Records for this task:
————

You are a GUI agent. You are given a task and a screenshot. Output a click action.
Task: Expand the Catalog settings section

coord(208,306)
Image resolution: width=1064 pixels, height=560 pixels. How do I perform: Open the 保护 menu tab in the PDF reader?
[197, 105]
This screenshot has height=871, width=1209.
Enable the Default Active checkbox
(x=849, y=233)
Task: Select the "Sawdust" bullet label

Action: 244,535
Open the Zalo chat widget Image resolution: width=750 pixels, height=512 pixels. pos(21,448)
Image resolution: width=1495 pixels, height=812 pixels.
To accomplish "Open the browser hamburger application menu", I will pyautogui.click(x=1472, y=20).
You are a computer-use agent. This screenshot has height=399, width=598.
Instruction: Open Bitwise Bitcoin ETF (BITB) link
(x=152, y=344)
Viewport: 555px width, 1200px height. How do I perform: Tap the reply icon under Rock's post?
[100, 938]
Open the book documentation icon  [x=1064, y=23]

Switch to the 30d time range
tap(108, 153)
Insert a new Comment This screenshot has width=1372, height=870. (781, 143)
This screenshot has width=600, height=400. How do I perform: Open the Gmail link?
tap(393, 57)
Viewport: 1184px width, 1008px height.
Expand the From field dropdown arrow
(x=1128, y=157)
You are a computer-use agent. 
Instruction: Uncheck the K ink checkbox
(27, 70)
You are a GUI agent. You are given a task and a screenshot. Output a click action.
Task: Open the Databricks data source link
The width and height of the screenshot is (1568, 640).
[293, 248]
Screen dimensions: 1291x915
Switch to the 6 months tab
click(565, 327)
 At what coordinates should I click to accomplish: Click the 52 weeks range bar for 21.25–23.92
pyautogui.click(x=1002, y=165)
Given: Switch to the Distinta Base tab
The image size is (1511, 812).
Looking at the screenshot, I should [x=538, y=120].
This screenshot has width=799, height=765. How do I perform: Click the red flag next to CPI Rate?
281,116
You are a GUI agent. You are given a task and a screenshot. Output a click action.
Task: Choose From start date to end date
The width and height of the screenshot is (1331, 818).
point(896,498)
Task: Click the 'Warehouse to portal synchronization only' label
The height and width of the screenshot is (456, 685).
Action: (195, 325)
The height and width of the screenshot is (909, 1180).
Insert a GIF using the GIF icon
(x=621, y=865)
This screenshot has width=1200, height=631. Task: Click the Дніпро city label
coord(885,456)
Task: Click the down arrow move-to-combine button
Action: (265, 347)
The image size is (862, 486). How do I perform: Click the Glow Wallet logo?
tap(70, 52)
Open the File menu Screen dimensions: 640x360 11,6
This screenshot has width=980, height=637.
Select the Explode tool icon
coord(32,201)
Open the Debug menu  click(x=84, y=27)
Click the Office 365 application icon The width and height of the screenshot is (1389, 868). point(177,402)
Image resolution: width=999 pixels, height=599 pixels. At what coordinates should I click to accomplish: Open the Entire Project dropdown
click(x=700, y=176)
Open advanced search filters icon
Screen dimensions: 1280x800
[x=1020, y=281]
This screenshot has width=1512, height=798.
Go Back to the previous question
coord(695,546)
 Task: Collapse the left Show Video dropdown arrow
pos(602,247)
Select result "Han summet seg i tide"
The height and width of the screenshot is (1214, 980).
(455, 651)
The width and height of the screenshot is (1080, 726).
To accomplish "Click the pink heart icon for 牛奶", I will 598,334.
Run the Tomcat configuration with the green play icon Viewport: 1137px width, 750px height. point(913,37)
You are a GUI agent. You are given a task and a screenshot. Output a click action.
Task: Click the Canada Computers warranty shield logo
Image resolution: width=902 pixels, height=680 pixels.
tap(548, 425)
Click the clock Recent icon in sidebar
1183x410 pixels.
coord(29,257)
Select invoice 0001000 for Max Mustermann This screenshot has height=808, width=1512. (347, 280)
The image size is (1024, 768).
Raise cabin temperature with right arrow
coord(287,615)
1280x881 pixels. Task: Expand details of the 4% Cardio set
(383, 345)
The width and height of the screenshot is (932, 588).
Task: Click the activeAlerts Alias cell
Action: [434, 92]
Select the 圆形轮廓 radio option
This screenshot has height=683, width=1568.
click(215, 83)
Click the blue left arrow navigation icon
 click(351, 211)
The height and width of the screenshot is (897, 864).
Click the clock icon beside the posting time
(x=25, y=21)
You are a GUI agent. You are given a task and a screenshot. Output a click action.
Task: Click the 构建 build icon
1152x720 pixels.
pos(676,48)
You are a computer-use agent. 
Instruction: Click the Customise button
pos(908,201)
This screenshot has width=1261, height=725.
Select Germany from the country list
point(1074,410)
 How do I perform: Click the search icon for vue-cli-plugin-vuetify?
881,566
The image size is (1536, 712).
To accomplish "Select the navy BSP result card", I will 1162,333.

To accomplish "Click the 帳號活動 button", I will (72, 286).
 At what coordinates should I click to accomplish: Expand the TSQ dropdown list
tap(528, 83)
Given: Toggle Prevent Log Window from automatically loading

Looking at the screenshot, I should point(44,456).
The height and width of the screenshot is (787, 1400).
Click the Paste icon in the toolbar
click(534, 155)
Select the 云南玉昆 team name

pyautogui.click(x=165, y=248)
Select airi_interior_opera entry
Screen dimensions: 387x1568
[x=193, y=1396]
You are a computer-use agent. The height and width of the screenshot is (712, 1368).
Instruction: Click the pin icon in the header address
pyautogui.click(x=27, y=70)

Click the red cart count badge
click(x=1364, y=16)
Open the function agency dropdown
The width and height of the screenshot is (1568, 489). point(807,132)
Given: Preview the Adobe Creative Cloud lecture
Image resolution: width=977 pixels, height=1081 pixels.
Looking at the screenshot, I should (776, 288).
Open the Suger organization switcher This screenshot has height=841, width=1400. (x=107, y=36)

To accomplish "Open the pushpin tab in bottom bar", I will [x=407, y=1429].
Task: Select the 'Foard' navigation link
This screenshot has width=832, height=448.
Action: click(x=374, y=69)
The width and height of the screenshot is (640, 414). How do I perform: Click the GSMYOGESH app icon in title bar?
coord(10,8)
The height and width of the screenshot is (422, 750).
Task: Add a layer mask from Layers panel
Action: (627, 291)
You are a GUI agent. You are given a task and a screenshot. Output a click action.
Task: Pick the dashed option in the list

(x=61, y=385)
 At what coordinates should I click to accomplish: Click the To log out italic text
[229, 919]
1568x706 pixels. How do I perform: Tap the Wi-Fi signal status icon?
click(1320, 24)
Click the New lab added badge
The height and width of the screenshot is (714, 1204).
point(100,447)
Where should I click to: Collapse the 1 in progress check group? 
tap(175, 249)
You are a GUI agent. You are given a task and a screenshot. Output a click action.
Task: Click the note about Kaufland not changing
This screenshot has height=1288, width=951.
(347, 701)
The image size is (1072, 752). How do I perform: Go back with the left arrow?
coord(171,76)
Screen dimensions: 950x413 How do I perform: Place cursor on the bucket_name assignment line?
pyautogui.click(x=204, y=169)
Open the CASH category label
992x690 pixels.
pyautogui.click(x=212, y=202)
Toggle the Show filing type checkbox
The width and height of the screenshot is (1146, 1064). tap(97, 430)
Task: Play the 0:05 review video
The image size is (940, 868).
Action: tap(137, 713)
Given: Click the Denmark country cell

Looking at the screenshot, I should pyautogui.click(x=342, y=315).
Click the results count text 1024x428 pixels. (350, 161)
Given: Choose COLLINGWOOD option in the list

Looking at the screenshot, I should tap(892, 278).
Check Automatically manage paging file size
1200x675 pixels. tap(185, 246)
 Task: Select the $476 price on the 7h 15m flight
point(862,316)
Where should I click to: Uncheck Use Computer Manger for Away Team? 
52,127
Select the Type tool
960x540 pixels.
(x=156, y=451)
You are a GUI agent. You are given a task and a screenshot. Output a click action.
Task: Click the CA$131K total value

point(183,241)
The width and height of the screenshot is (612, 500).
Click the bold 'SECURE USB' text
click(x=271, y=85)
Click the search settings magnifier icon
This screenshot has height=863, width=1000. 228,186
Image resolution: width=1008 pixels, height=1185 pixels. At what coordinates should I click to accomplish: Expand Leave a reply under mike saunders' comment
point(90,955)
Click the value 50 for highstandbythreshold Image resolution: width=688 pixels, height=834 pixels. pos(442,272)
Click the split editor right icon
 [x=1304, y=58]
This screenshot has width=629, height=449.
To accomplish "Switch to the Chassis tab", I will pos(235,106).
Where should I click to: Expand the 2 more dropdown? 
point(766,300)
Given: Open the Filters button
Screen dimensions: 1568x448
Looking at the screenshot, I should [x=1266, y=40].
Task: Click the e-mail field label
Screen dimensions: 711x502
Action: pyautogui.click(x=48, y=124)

————

Problem: Could you reproduce exactly the lines of the entries above, from the one with "Toggle the Show filing type checkbox" through the one with "Task: Click the e-mail field label", and nothing else?

Task output:
Toggle the Show filing type checkbox
The width and height of the screenshot is (1146, 1064). tap(97, 430)
Task: Play the 0:05 review video
The image size is (940, 868).
Action: tap(137, 713)
Given: Click the Denmark country cell

Looking at the screenshot, I should pyautogui.click(x=342, y=315).
Click the results count text 1024x428 pixels. (350, 161)
Given: Choose COLLINGWOOD option in the list

Looking at the screenshot, I should tap(892, 278).
Check Automatically manage paging file size
1200x675 pixels. tap(185, 246)
 Task: Select the $476 price on the 7h 15m flight
point(862,316)
Where should I click to: Uncheck Use Computer Manger for Away Team? 
52,127
Select the Type tool
960x540 pixels.
(x=156, y=451)
You are a GUI agent. You are given a task and a screenshot. Output a click action.
Task: Click the CA$131K total value

point(183,241)
The width and height of the screenshot is (612, 500).
Click the bold 'SECURE USB' text
click(x=271, y=85)
Click the search settings magnifier icon
This screenshot has height=863, width=1000. 228,186
Image resolution: width=1008 pixels, height=1185 pixels. At what coordinates should I click to accomplish: Expand Leave a reply under mike saunders' comment
point(90,955)
Click the value 50 for highstandbythreshold Image resolution: width=688 pixels, height=834 pixels. pos(442,272)
Click the split editor right icon
 [x=1304, y=58]
This screenshot has width=629, height=449.
To accomplish "Switch to the Chassis tab", I will pos(235,106).
Where should I click to: Expand the 2 more dropdown? 
point(766,300)
Given: Open the Filters button
Screen dimensions: 1568x448
Looking at the screenshot, I should [x=1266, y=40].
Task: Click the e-mail field label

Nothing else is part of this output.